Sciencemadness Discussion Board

Carboxymethylcellulose

Eclectic - 27-6-2006 at 09:21

I've got some weed killer which apparently 20% carboxymethylcelulose judging from the slimy, viscous mess produced when I dissolved it in water. Does anyone know a way to denature, coagulate, or otherwise get rid of the viscous properties of this stuff? I'd like to recover the sodium metaborate and sodium chlorate that make up the rest of the weed killer, so any fixes using acids are out.

vulture - 27-6-2006 at 12:25

Don't copper ions "dissolve" cellulose compounds?

chemoleo - 27-6-2006 at 12:43

Try biological washing powders...which should contain cellulase, the enzyme. Maybe you can digest it such that the viscosity becomes managable. Be sure to run at at 40 deg C or wahtever, whatever the washing powder specifies.
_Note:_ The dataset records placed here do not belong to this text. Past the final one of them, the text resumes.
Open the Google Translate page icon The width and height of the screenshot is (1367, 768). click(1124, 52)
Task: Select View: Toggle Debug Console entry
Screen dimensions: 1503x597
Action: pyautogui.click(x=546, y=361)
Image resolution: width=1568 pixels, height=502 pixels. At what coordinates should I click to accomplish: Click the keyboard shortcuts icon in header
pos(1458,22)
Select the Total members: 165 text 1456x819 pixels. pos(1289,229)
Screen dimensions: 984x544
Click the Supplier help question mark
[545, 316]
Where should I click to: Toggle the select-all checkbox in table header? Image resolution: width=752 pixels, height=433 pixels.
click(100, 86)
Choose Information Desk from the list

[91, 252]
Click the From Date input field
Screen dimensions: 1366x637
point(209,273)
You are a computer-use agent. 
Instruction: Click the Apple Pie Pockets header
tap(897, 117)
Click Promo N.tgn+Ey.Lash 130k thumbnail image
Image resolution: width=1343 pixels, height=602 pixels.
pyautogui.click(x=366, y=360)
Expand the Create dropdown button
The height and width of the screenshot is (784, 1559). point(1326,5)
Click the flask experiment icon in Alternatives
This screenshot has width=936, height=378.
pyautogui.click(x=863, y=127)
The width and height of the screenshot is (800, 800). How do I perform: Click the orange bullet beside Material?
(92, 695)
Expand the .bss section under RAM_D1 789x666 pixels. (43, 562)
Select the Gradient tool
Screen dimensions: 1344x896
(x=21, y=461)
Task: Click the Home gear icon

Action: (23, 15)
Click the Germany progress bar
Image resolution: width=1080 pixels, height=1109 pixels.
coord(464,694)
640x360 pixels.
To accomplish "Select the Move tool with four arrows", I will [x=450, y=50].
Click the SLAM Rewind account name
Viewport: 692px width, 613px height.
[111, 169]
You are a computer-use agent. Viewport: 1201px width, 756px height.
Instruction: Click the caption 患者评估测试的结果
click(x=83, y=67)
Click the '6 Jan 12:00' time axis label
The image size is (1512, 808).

Else...centrifugation may be another method, for compacting the goo.

[Edited on 27-6-2006 by chemoleo]

Eclectic - 27-6-2006 at 16:49

I'm getting some crystallization from what I strained through a sieve. Maybe just patience is the answer. I'll dilute the mess a little more and just let is slowly evaporate, then sieve out the large crystals.

Exploding pants, anyone?

unionised - 28-6-2006 at 11:46

"Try biological washing powders...which should contain cellulase, the enzyme." I doubt that. Has anyone seen a washing powder labeled "Warning: may dissolve cotton"?

Eclectic - 28-6-2006 at 13:18

Nevermind, I think the viscosity was from microcrystals. The 20% inert material may just be salt or sodium carbonate. 5 lbs of the stuff seems to dissolve fairly well in 2 gallons of water. I initially tried 3 quarts. I'll just slowly evaporate for fractional crystalization.